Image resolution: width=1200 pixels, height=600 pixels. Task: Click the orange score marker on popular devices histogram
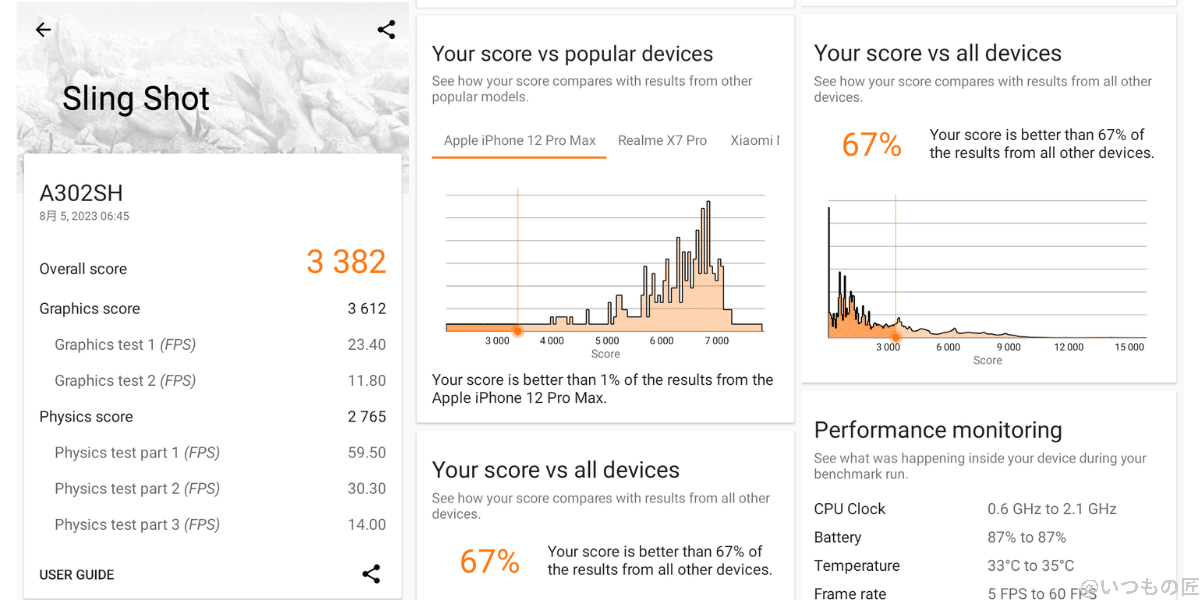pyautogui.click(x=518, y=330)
---
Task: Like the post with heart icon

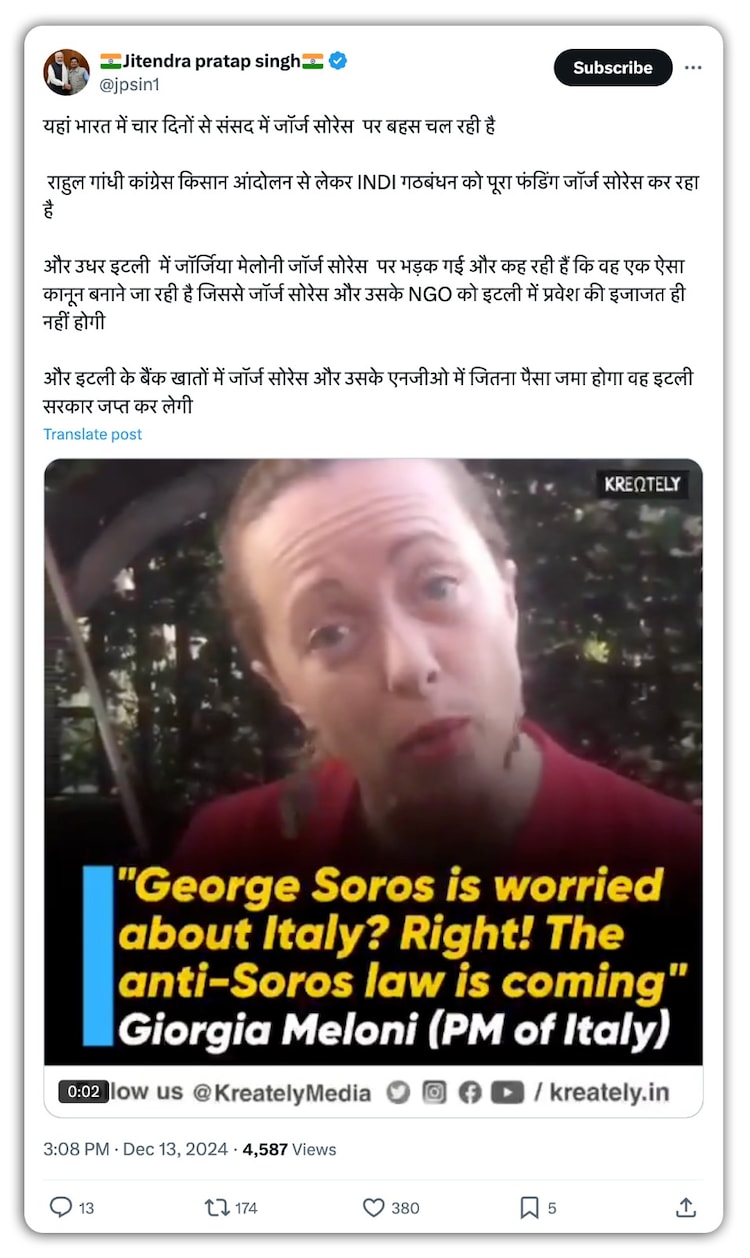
* * *
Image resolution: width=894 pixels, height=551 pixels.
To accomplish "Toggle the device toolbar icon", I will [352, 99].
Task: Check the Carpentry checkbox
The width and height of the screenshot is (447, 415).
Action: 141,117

◆ GOAL OF THE EXERCISE
Note how many lines of the material hold the word "icon", then state that number alone.

◆ ANSWER BOX
2